JB Hi-Fi submitted Question 3 deals with the circumstances of a group member who purchased a fridge that was not of ‘acceptable quality’. Question 4 assumes Question 3 is answered against the case put by JB Hi-Fi. If the Court finds as a matter of statutory construction there is a ‘period of cover’ then, can that period be ascertained at the time of supply? If there is no temporal period ascertainable at the time of supply then, JB Hi-Fi contends the claim advanced in paragraph 26 of the FASOC falls away completely.
JB Hi-Fi submitted that even if the plaintiff’s construction of s 54 of the ACL is correct, expert evidence of the kind proposed by the plaintiff to be adduced at the initial trial, which is proposed to be by reference to product categories, is likely to ignore the peculiarities of individual models of consumer goods which fall within the broad categories identified by the plaintiff.

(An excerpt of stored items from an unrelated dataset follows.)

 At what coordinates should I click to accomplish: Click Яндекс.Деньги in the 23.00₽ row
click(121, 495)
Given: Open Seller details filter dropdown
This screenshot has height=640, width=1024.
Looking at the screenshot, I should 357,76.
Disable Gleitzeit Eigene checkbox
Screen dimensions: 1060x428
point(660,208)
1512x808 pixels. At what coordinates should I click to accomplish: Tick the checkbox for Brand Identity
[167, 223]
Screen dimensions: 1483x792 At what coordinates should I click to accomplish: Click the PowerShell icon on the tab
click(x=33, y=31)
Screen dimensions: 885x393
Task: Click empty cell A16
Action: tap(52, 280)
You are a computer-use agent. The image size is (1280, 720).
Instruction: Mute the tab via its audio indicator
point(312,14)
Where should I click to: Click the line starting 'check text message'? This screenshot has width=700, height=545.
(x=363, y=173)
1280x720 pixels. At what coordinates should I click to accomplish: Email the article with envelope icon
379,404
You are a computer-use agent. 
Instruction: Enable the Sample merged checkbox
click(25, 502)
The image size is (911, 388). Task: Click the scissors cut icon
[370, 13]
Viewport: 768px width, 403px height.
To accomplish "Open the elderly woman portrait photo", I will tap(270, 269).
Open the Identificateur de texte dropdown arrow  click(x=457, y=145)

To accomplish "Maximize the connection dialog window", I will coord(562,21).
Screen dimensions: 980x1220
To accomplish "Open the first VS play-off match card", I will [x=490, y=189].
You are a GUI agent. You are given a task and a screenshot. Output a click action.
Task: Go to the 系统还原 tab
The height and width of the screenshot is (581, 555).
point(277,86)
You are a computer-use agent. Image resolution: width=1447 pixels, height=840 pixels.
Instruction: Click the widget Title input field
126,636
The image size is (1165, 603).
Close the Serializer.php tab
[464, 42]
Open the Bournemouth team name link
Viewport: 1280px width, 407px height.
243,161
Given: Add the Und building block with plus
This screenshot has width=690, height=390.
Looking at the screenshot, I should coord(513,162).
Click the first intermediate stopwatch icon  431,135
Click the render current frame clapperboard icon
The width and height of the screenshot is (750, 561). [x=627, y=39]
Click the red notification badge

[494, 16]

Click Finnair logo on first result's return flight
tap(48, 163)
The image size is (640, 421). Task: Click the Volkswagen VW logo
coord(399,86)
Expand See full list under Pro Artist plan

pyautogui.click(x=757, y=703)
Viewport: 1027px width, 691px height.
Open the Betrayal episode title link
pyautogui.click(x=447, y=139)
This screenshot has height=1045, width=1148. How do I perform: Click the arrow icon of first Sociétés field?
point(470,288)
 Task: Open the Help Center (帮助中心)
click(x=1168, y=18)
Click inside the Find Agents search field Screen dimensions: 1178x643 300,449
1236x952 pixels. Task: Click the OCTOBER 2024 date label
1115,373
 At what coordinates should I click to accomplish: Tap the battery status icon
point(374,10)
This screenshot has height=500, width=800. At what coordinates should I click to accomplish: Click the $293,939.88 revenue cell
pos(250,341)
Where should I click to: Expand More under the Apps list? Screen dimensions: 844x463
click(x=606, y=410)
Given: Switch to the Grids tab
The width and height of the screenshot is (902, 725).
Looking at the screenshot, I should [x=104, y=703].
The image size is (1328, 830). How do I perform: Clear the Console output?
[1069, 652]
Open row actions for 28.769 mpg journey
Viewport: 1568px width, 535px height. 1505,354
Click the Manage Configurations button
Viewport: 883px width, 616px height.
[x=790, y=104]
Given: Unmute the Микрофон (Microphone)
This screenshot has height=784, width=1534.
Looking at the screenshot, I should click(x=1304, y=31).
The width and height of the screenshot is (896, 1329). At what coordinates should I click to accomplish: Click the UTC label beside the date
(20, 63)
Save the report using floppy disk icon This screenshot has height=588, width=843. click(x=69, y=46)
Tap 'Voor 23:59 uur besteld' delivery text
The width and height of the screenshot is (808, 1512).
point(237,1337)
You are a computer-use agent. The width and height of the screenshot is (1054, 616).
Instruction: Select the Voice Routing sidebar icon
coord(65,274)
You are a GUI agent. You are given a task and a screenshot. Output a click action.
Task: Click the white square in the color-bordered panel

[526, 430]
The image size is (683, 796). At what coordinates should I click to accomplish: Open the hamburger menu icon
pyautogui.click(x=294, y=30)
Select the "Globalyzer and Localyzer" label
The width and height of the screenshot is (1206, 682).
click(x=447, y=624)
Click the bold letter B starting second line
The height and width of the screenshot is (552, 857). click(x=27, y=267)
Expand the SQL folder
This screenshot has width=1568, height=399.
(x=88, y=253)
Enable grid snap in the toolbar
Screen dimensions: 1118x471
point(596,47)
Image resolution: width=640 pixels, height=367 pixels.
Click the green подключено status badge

Such evidence will not engage with the ‘characteristics of the nature and seriousness of [any] defect and, in turn, the state and condition of the goods’.[17] If Question 1 is determined adversely to the plaintiff, neither the plaintiff nor the sample group members are an appropriate vehicle for determining the fact-intensive enquiries that are required by the statute.
[17]Williams v Toyota Motor Corporation Australia Limited (2024) 419 ALR 373; [2024] HCA 38[34] (Gageler CJ, Gordon, Edelman, Steward, Gleeson, Jagot and Beech-Jones JJ).
A product category such as ‘televisions’ over the 12 year claim period includes a variety of models, with different price points, various features and a range of different component parts. The plaintiff’s proposed expert evidence about a product category such as ‘televisions’ is unlikely to yield information at a sufficiently granular level to assist the Court. Making an order for a separate trial of the questions proposed will avoid wasting resources on expert evidence of the type foreshadowed by the plaintiff (i.e. evidence regarding the design and lifespan of categories of consumer goods, experience in product testing and statistical analysis of claims data and failure rates). If the questions are answered as JB Hi-Fi contends they should be answered, the need for expert evidence concerning how long a consumer might reasonably expect products such as a fridge to last may fall away as an enquiry. This is due to an acceptance of the JB Hi-Fi case that there is no certain or defined period of cover that arises under the Statutory Guarantee.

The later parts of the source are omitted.